Reproduce the items starting with the line that contains "Friday [287, 1840]" and going on through the line that contains "Certification (449, 791)", keeping every line, requests included, and output only that span. Multiply each coordinate in the answers by 2.25 and round to the nearest whole number, rounding halves up.
####################
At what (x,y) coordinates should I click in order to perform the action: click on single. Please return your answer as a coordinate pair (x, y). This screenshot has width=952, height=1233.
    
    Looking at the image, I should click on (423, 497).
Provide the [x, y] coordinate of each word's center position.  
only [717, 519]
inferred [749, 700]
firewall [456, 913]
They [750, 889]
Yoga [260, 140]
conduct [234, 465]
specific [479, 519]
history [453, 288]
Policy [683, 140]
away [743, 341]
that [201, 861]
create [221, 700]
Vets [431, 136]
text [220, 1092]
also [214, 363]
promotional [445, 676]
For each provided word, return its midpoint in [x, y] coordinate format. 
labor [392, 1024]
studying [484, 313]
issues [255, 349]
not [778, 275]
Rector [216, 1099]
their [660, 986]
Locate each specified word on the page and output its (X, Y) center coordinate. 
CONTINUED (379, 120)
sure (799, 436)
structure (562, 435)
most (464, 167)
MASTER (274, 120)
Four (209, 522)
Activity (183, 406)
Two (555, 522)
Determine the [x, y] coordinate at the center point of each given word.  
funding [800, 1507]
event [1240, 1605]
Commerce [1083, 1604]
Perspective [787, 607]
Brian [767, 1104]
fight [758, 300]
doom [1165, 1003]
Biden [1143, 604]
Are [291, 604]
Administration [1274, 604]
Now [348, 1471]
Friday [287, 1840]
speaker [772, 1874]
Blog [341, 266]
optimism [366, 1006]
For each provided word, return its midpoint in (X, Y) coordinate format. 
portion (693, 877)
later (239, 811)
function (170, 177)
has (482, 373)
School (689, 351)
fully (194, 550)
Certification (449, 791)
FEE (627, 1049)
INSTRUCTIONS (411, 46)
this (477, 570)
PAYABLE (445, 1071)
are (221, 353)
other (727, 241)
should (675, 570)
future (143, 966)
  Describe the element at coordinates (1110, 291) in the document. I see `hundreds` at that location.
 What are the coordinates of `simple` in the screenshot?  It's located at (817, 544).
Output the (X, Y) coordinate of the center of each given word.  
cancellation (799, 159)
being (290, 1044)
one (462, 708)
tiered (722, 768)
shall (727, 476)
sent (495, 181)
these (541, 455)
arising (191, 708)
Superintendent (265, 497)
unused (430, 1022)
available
####################
THE RESPONSE
Friday [646, 4140]
speaker [1737, 4217]
Blog [767, 599]
optimism [824, 2264]
For each provided word, return its midpoint in (X, Y) coordinate format. 
portion (1559, 1973)
later (538, 1825)
function (383, 398)
has (1085, 839)
School (1550, 790)
fully (437, 1238)
Certification (1010, 1780)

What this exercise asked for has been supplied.